AIM OF THE EXERCISE>
Each line of the data below from the one holding "Task: Center the Heading justification" to the one holding "Click the Vybe", inclusive, is to be reproduced exactly; no other line belongs in the answer.

DATA FOR THE TASK>
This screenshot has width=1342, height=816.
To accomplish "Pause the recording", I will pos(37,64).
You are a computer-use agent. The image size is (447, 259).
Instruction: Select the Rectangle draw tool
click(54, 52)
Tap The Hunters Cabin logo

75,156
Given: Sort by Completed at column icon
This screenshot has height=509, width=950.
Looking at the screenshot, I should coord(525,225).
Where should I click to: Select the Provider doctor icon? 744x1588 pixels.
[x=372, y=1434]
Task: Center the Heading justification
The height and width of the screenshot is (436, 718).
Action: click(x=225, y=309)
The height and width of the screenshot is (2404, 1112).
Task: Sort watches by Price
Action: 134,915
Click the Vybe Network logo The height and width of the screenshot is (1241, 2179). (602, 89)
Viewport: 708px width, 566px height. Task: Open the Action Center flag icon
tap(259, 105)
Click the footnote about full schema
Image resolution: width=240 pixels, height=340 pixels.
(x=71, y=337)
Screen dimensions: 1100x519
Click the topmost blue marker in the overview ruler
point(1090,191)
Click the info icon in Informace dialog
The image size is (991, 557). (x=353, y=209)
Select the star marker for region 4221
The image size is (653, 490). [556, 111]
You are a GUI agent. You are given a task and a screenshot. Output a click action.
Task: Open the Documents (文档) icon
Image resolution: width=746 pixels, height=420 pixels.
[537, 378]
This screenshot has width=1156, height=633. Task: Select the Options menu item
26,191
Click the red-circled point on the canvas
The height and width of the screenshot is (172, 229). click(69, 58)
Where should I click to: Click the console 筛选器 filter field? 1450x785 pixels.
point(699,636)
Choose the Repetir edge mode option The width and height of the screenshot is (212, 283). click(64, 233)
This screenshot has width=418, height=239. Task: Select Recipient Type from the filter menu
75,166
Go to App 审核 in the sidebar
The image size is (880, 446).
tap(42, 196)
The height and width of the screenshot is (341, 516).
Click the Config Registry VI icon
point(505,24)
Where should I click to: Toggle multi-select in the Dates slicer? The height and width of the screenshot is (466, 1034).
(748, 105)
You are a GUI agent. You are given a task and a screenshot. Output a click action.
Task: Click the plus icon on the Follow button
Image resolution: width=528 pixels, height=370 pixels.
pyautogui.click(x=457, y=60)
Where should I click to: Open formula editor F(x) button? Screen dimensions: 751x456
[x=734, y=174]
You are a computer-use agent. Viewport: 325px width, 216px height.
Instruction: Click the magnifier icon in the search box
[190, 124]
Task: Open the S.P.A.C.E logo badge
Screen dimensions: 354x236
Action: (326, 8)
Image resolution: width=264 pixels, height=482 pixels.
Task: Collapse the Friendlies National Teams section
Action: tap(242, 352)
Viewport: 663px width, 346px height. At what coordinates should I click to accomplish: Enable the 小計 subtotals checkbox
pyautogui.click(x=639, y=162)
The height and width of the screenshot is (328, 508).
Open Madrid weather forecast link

SOLVED EXERCISE>
Task: Center the Heading justification
The height and width of the screenshot is (436, 718).
Action: click(x=225, y=309)
The height and width of the screenshot is (2404, 1112).
Task: Sort watches by Price
Action: 134,915
Click the Vybe Network logo The height and width of the screenshot is (1241, 2179). (602, 89)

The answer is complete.